D’habitude, nous considérons ce qui nous arrive comme des situations extérieures à nous-même, alors que nous sommes un élément de celles-ci. En fait, c’est ce que nous vivons : toutes nos expériences sont des relations, des interactions entre nous et ce que nous posons comme extérieur, entre nous et notre environnement. Toutes dépendent d’un “moi” qui se vit lui-même comme quelqu’un d’autonome, d’intègre et d’indépendant.
Ce “moi” tente de posséder, d’écarter ou d’ignorer les êtres et les choses qui sont autres que “moi”. Notre conditionnement essentiel est cette situation dualiste de lutte du “moi-sujet” avec ses “autres-objets”. Dans cette interaction “sujet-objet” nous n’expérimentons pas les choses comme elles “sont” mais comme nous les voyons au travers du filtre déformant de notre moi et de ses réactions. C’est ce que l’on appelle : l’illusion.
En prenant conscience que nous sommes partie intégrante de nos expériences, et qu’elles sont fondamentalement conditionnées par nous-même, nous pouvons commencer à desserrer les nœuds de l’illusion.
Il existe quand même des événements qui ont une influence sur nous sans que nous puissions les contrôler : un accident de la route, une perte d’emploi, la disparition d’un être cher… On ne peut pas avoir d’action sur ceux-ci, pourtant on en subit le contrecoup…
C’est certain, ils nous viennent indépendamment de notre volonté, mais la façon dont nous les vivons dépend de nous. Le bonheur ne vient pas du contrôle des événements, mais plutôt de notre aptitude à avoir une relation juste à ceux-ci. On peut expérimenter une cascade d’événements pénibles et les vivre d’une façon libre, sans en être gravement affecté, en restant heureux. Le bonheur véritable dépend plus de notre état intérieur que du contexte extérieur.
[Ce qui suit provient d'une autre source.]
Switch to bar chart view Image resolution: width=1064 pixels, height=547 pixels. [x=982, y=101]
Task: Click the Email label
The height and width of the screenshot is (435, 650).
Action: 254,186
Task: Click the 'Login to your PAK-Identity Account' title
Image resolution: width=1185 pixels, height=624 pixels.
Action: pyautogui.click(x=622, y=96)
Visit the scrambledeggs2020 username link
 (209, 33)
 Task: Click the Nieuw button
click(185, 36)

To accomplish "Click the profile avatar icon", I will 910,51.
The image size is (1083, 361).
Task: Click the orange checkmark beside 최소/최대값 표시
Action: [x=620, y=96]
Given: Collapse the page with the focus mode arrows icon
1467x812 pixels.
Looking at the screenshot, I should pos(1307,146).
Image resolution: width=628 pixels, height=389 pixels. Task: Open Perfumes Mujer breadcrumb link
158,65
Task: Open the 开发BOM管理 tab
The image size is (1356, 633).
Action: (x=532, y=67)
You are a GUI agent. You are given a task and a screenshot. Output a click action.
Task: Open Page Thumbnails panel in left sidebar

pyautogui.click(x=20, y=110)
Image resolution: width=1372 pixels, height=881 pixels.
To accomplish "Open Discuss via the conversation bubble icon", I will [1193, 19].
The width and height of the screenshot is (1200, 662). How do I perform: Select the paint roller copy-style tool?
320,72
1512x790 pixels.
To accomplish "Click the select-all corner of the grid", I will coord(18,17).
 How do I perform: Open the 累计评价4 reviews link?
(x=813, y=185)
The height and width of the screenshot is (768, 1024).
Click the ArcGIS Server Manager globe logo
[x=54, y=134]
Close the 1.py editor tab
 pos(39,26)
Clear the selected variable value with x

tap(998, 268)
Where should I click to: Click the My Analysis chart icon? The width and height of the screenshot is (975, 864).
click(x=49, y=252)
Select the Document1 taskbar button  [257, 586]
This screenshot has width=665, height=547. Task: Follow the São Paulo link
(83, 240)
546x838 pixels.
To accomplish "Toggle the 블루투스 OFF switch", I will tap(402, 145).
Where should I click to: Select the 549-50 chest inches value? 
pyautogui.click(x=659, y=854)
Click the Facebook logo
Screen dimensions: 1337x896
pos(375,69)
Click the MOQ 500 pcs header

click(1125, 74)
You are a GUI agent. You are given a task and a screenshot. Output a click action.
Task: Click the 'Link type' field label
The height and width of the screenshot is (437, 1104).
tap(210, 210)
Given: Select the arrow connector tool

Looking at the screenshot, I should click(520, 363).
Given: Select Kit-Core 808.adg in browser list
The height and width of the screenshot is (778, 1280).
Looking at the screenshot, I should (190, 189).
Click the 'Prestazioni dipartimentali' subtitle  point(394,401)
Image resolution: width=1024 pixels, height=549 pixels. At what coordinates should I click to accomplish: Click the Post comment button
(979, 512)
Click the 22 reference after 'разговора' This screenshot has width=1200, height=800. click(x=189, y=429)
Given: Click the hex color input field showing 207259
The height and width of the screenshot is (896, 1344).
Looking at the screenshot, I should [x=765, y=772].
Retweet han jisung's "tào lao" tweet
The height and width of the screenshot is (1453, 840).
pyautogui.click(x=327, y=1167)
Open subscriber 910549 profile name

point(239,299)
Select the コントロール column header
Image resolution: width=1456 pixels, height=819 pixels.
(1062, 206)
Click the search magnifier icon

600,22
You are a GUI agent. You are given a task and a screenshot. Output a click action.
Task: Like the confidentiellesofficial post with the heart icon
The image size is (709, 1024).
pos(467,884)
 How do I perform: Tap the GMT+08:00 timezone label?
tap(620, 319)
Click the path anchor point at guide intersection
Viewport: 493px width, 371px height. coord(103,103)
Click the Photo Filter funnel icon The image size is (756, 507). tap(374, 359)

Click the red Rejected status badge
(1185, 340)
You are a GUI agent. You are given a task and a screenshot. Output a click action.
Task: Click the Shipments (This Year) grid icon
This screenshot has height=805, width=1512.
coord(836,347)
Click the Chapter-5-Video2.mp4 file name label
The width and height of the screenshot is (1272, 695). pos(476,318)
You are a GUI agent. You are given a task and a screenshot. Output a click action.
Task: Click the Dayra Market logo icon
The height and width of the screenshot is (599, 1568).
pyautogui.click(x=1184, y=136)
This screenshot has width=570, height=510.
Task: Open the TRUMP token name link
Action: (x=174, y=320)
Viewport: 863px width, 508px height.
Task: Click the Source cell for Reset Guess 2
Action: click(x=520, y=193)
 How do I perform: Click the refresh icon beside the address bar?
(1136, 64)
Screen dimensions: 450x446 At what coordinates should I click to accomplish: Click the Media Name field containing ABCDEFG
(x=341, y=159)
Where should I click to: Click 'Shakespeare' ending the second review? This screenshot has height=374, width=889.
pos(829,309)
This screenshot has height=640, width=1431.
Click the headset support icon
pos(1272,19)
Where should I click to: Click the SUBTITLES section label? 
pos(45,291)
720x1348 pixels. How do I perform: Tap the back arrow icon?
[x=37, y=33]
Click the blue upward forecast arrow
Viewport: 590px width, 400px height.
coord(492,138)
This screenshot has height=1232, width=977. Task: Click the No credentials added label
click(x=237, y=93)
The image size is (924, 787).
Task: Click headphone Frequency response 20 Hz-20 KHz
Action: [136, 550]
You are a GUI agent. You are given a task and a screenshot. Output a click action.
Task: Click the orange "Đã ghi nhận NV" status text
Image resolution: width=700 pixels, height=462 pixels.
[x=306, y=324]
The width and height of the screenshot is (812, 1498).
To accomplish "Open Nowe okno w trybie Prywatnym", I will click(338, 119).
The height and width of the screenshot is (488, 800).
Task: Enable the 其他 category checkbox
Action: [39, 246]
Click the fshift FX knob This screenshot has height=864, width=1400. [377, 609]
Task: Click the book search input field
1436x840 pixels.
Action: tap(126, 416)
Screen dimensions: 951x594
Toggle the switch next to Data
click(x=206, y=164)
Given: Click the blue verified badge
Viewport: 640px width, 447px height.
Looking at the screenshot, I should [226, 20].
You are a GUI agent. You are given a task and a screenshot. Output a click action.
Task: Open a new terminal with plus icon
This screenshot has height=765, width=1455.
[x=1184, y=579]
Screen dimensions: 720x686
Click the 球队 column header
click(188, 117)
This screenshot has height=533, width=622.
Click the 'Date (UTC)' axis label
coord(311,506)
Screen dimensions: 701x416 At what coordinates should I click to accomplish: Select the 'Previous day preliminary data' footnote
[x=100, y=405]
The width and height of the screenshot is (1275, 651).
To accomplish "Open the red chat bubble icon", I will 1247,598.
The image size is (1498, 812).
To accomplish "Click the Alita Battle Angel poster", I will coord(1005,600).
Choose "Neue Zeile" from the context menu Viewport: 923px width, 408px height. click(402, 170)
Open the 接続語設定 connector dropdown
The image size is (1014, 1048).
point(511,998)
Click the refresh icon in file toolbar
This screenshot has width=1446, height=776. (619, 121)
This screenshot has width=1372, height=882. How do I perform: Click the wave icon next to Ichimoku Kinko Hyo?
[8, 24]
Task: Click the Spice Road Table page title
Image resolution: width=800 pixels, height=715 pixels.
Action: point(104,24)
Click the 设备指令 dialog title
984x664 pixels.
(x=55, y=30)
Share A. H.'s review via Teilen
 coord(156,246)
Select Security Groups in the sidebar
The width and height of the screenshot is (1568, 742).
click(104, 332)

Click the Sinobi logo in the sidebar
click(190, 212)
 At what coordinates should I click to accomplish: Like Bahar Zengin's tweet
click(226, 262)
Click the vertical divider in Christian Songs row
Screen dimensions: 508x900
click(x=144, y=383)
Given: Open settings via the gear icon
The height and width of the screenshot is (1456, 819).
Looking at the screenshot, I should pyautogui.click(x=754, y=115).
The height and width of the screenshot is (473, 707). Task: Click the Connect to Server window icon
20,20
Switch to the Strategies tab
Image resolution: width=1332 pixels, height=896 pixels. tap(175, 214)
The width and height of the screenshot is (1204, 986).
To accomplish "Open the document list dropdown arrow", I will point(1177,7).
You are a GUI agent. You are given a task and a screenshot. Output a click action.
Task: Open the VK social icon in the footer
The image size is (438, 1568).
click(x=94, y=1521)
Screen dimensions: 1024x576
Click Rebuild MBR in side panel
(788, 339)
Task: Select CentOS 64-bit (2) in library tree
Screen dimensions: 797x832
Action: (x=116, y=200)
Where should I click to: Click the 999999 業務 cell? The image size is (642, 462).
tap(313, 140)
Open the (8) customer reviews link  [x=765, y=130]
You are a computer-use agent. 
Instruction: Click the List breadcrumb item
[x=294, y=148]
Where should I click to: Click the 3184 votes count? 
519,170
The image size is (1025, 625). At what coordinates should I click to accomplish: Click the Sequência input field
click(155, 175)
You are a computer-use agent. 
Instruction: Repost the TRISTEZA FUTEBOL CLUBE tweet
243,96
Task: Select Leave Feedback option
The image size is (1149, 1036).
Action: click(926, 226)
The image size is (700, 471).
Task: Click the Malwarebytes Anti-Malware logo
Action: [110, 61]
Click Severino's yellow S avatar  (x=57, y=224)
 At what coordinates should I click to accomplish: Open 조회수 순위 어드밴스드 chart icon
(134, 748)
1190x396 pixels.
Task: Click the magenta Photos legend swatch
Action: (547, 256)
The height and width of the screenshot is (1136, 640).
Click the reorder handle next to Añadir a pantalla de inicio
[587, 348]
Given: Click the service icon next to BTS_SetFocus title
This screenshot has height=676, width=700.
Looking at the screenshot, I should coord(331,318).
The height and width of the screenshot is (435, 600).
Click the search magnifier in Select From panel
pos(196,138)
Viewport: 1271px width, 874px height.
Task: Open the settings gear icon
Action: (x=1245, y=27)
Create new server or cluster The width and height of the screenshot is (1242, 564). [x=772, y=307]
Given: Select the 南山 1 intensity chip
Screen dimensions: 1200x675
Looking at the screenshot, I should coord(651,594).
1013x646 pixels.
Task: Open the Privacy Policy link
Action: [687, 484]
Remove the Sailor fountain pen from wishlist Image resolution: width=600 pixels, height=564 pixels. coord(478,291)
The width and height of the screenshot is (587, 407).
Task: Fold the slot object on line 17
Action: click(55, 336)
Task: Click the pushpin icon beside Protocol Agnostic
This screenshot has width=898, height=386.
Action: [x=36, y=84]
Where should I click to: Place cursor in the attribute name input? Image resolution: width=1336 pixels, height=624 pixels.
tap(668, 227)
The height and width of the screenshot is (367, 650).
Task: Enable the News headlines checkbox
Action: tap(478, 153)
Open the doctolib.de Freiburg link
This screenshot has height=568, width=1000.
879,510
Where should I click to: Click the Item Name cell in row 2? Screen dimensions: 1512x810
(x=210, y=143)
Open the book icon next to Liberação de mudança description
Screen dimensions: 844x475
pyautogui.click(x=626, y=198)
Par exemple, des personnes, comme beaucoup de tibétains, qui sont dans une situation difficile et qui ont un mode de vie pauvre suivant nos critères, peuvent être tout à fait heureuses. A l’inverse, il arrive fréquemment que des gens extérieurement nantis et extrêmement privilégiés, soient, malgré cela, profondément misérables : anxieux ou déprimés.
Cela illustre que le bien-être dépend plus de ce que l’on est que de ce que l’on possède. “Ce que l’on est” signifie ici : notre attitude intérieure, notre état d’esprit, la façon dont nous vivons les situations, notre capacité à avoir une relation juste avec celles-ci.
Les causes véritables de notre mal-être ou de notre bien-être, la racine des problèmes et de leur solution se trouvent en nous, dans notre esprit.